* Task to complete *
Rewrite every line from the one containing "Screen dimensions: 1568x750" through the end of the records, requests included. Multiply each coordinate in the answers by 2.15 and round to the nearest whole number, with halves rounded up. Leave the requests' own numbers unchanged, give only those lines, and omit the pictures.

┌────────

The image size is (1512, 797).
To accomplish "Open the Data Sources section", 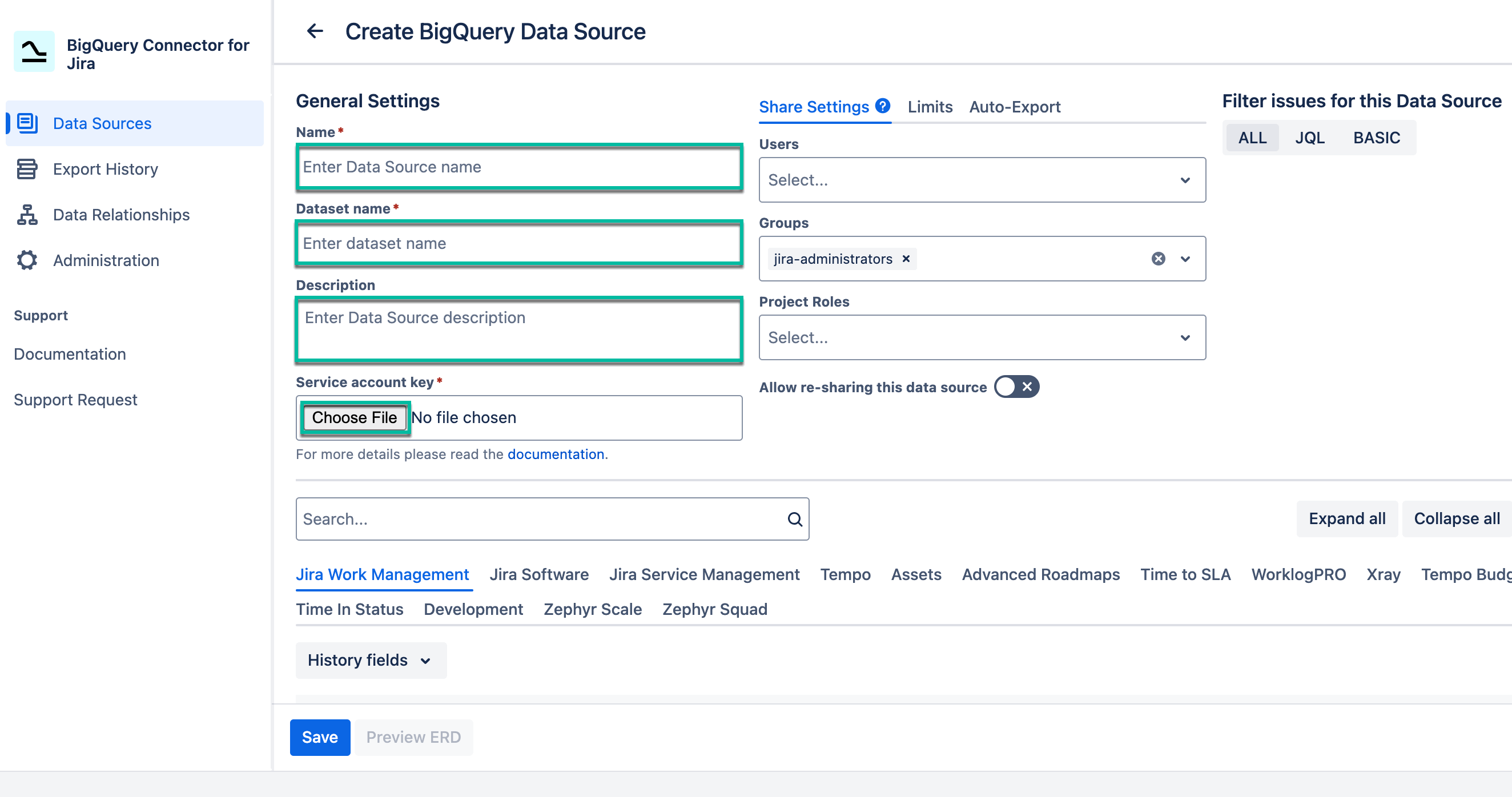I will click(x=102, y=123).
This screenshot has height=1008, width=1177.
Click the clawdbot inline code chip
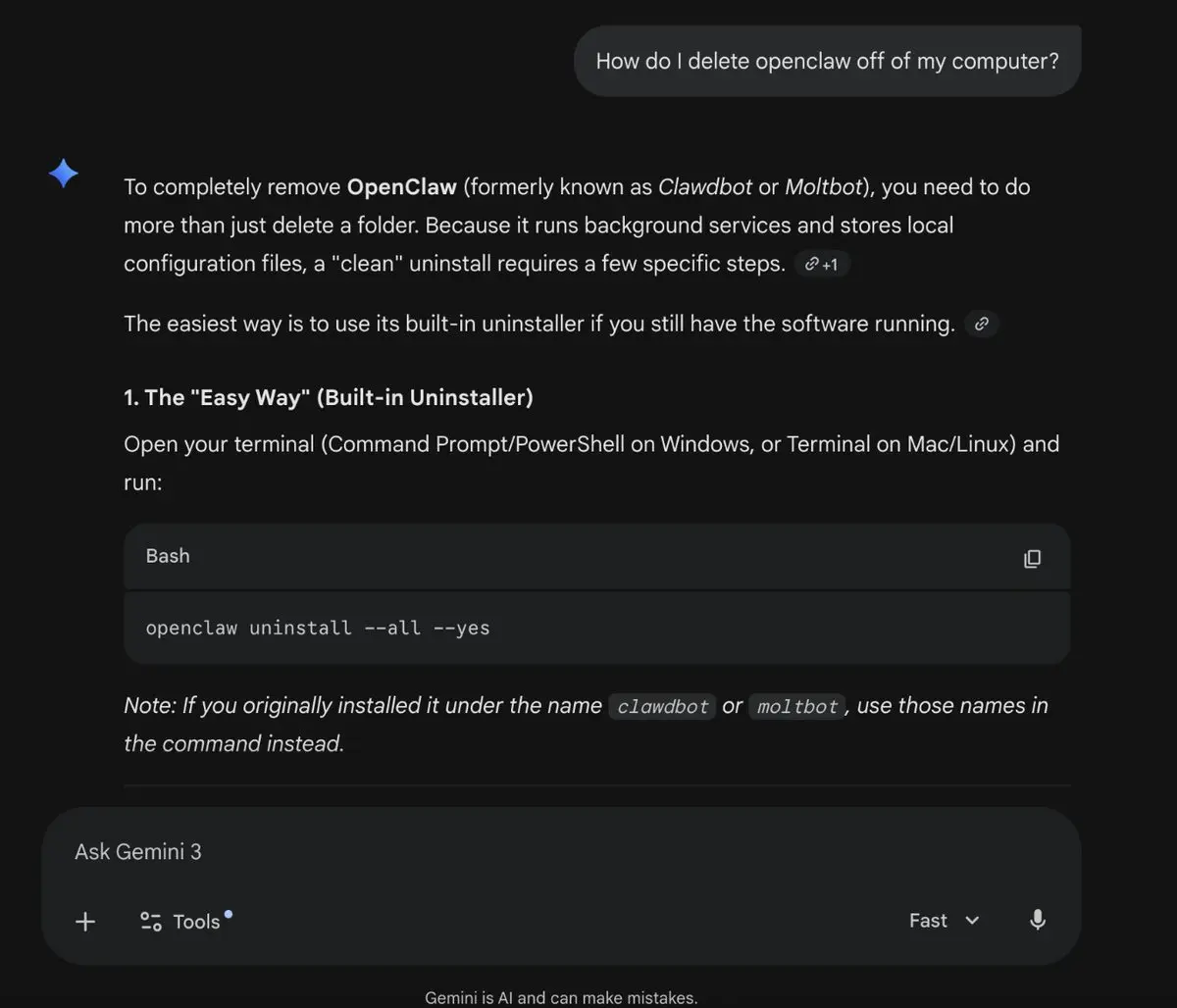(x=662, y=707)
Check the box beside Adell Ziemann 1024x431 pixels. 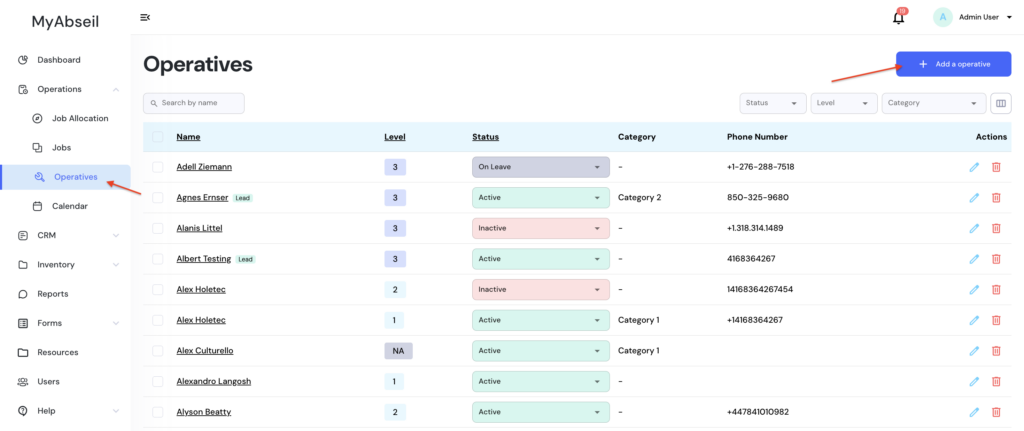coord(158,167)
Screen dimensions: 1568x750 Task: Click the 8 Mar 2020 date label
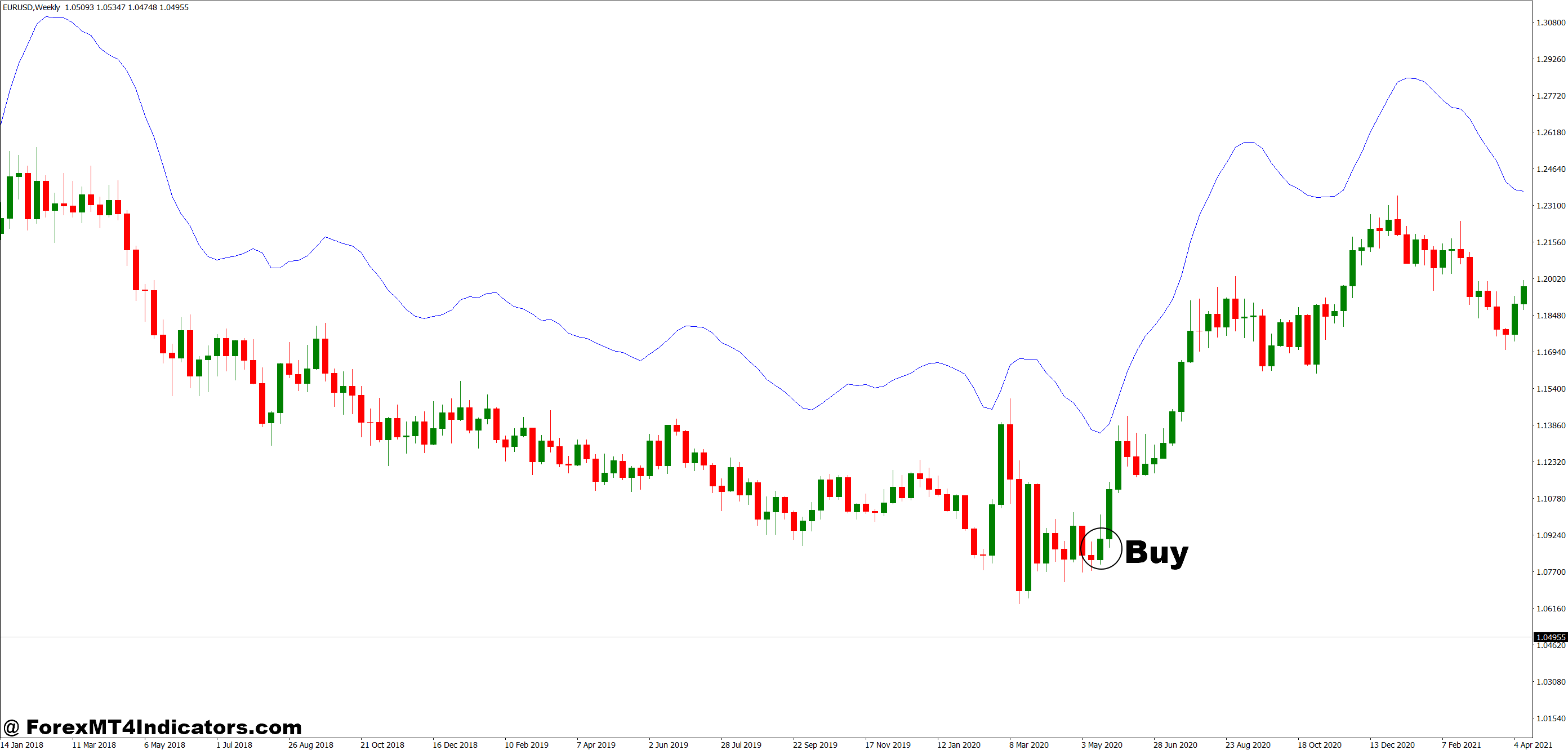(1028, 744)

└────────

* Problem solution *
Screen dimensions: 1568x750 Task: Click the 8 Mar 2020 date label
(2210, 1600)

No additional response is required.